The inventors of the present invention perform a comparative experiment on the packet discard rate according to the change in the number of concurrent users under the assumption of an isolated cell environment for each of the conventional random access method, the existing no reserved channel, and the traffic control method according to the present invention. The experiment result is as shown in FIG. 4.

Referring to FIG. 4, a graph of a rhombus shape represents a packet drop rate according to a change in the number of concurrent users obtained according to an existing random access method, and a graph of a square shape is in a manner without a conventional reserved channel. The packet discard rate according to the change in the number of simultaneous users obtained according to the present invention is shown, and the triangle (△) shape graph shows the packet discard rate according to the change in the number of concurrent users obtained according to the traffic control method of the present invention.
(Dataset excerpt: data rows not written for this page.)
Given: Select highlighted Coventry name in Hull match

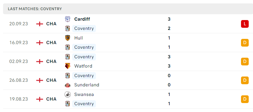Looking at the screenshot, I should click(x=84, y=47).
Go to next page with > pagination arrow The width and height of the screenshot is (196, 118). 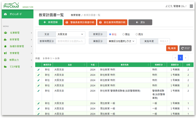pos(186,57)

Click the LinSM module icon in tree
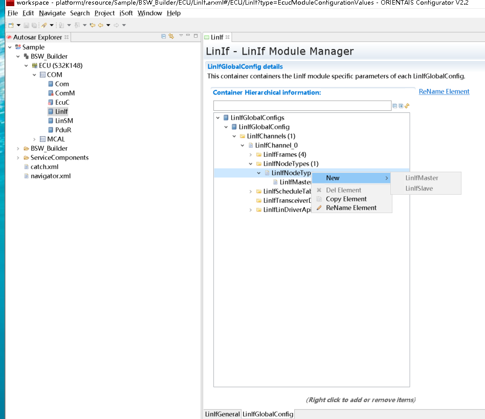click(51, 121)
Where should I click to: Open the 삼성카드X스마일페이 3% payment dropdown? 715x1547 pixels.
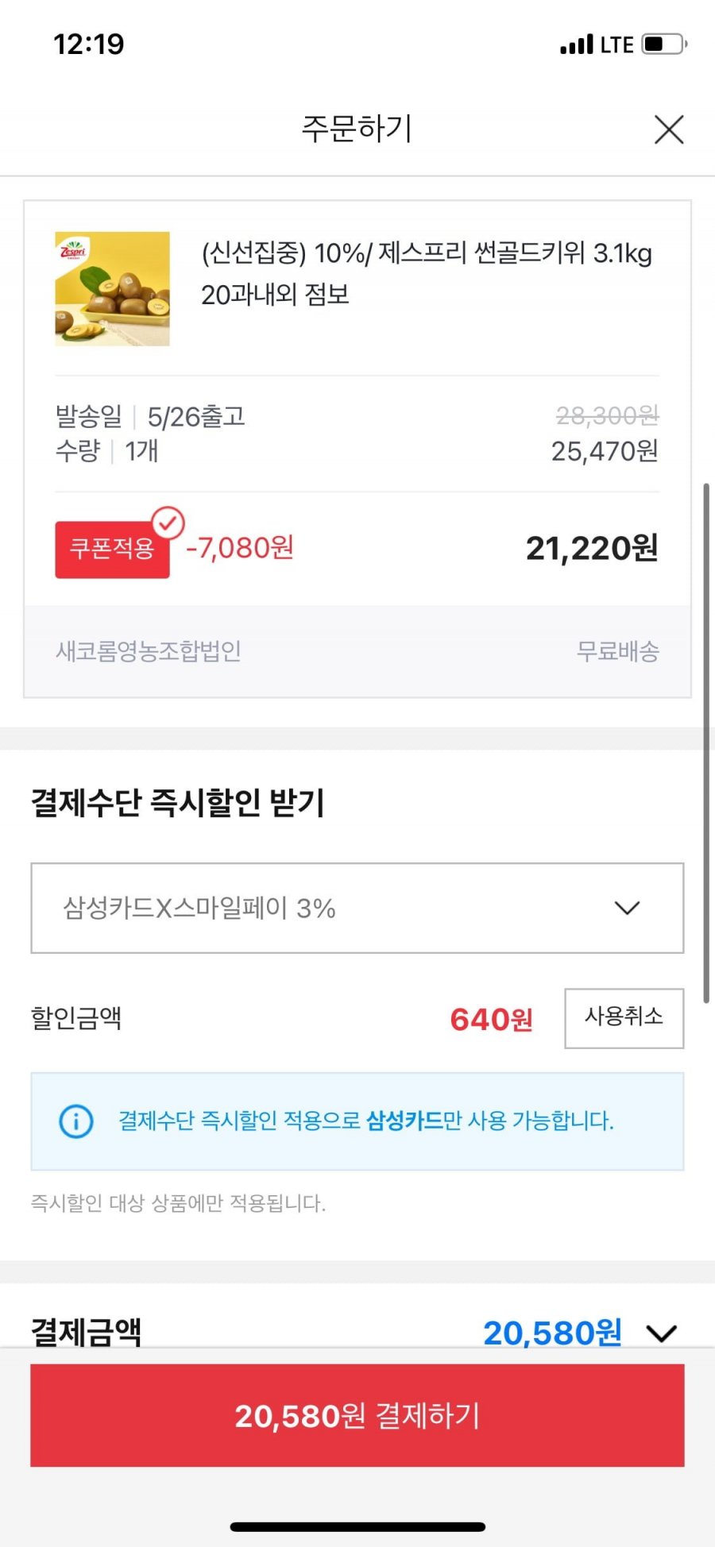click(358, 908)
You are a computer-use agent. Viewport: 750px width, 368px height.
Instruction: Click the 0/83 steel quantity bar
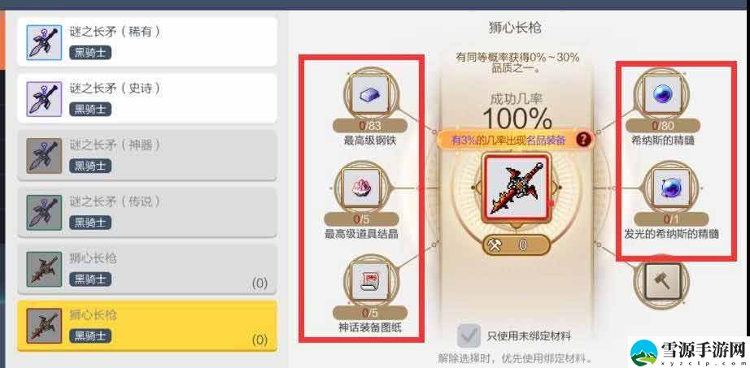click(370, 126)
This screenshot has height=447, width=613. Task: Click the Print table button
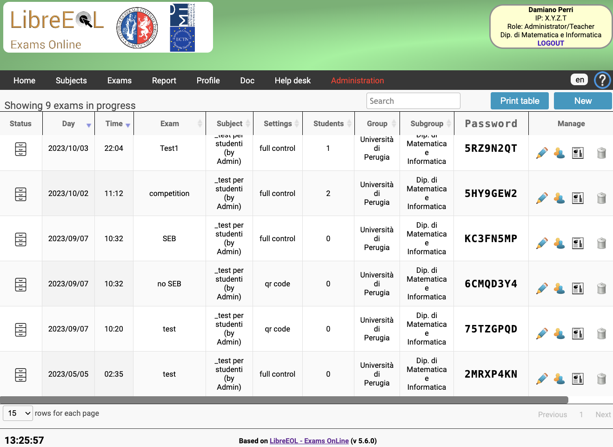(x=520, y=101)
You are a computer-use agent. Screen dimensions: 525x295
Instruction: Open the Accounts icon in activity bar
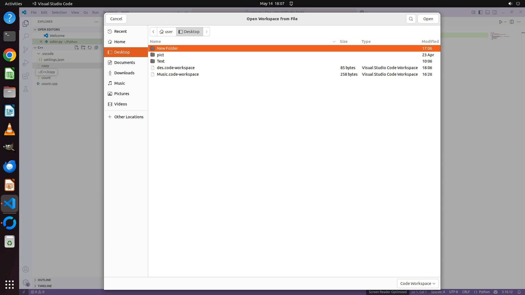click(26, 269)
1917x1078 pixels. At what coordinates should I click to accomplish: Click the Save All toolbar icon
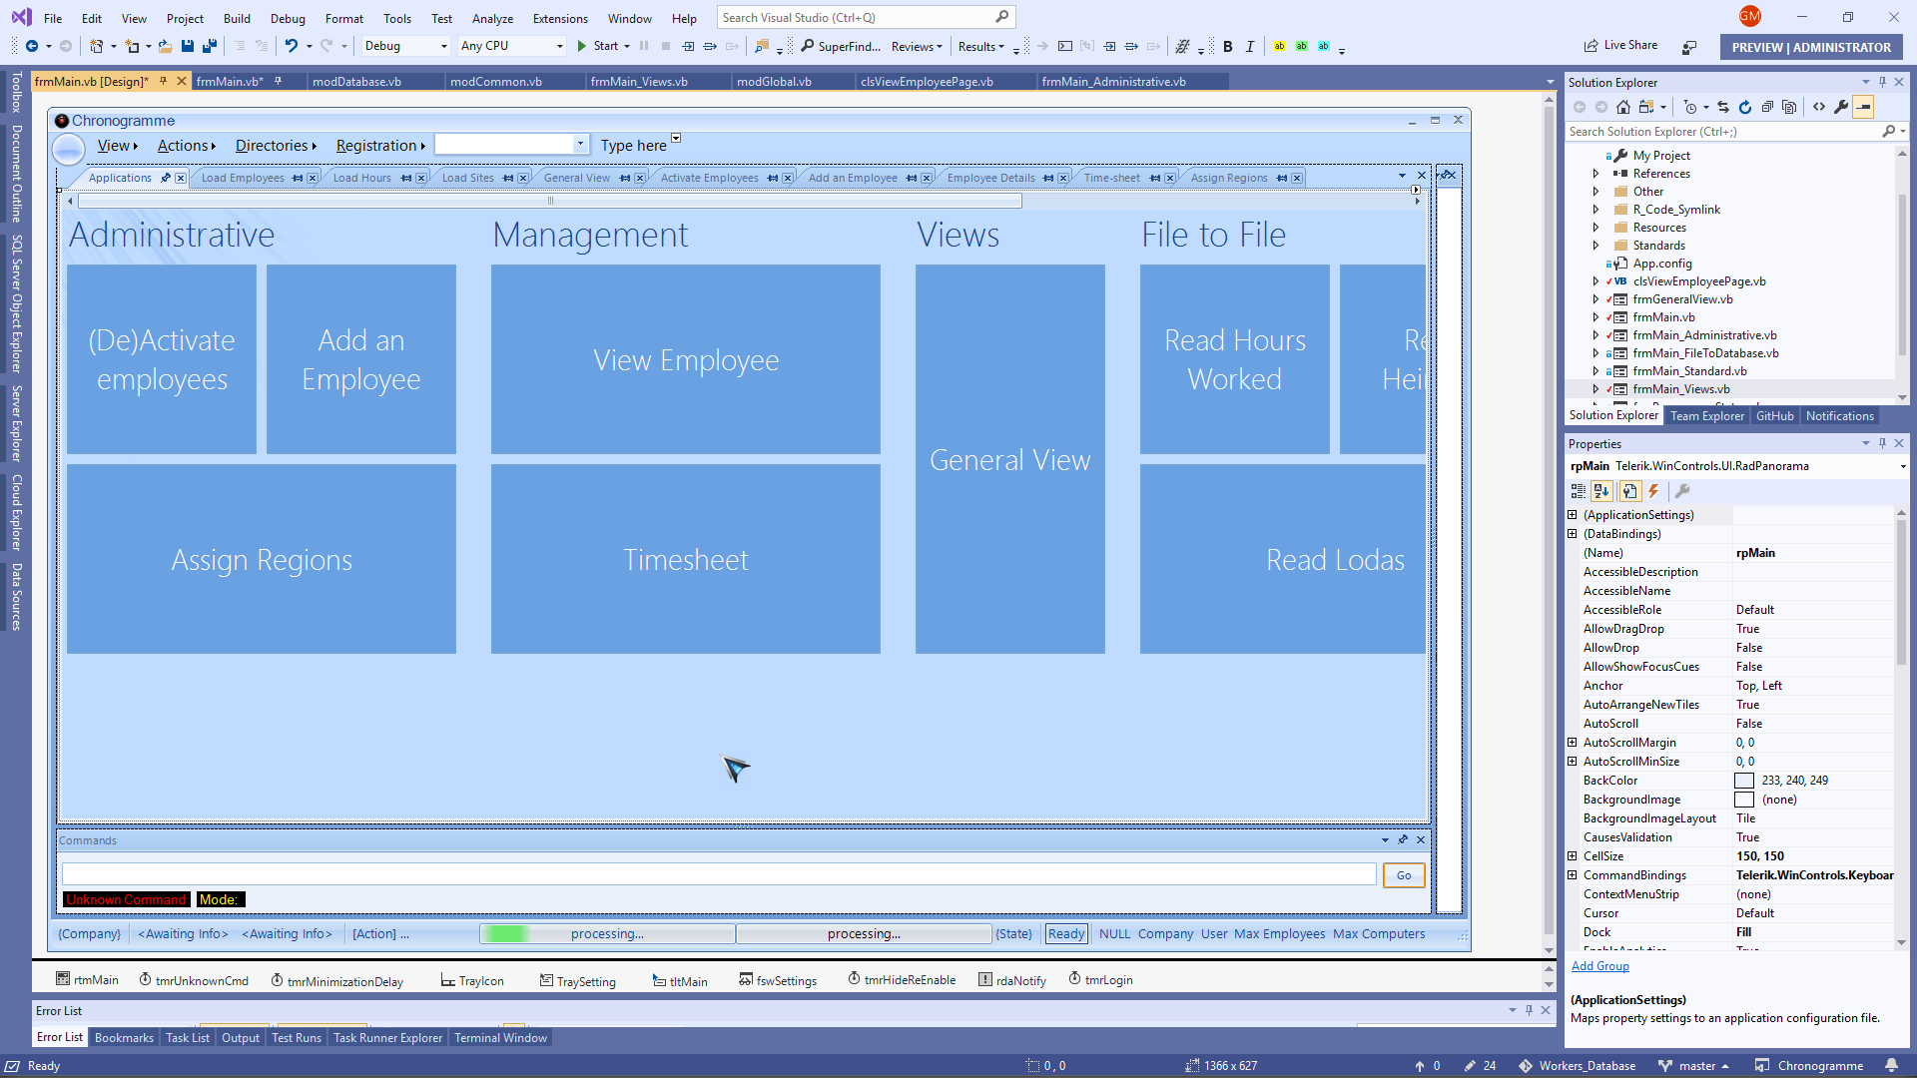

Here, the packet discard rate in the traffic control scheme according to the present invention means only the discard rate of packets exceeding the maximum voice delay time since there is no packet collision in the traffic channel. Accordingly, the traffic control scheme according to the present invention has a relatively small packet drop rate compared to other conventional schemes because packet collisions occur only in the reserved access channel.

On the other hand, when voice and data traffic coexist, the traffic control method according to the present invention has a lower time delay than other methods under the same conditions by minimizing mutual interference on a channel as described above (in case of data traffic). Can be obtained.

As described above, according to the present invention, the reserved access channel for channel reservation is used separately from the traffic channel, the reserved access channel is divided into voice traffic and data traffic for slot-by-slot, sub slot for voice terminal and By controlling the reservation packet transmission of each terminal based on the reservation channel acceptance probability calculated based on the subslot for the data terminal and the number of terminals attempting to access the entire frame, it is possible to suppress mutual interference that may occur between a plurality of users. The efficiency (maximization) of limited frequency resource utilization can be aimed at.

Claims (3)

delete A method of controlling traffic for channel reservation in a wireless mobile terminal system having at least one base station providing communication services for a plurality of wireless mobile terminals belonging to a preset service area thereof, Assigning one of a plurality of preset traffic channels as a reserved access channel for channel reservation; Dividing and controlling the reserved access channel into a plurality of subslots for voice traffic and data traffic; Calculating a reserved channel acceptance function based on the subslot for the voice terminal, the subslot for the data terminal, and the number of terminals attempting to access the previous frame; And controlling transmission of a reservation packet from each terminal to the base station through the reserved access channel based on the calculated reserved channel acceptance function. The wireless mobile terminal of claim 2, wherein the reserved channel acceptance probability (P _pv ) for the voice terminal and the reserved channel acceptance probability (P _pd ) for the data terminal are calculated by the following equation. Traffic control method. In the above equation, N _av is a subslot for the voice terminal, N _ad is a subslot for the data terminal, and K _pre is the number of all terminals attempting to access the reserved access channel in a previous frame. Respectively.)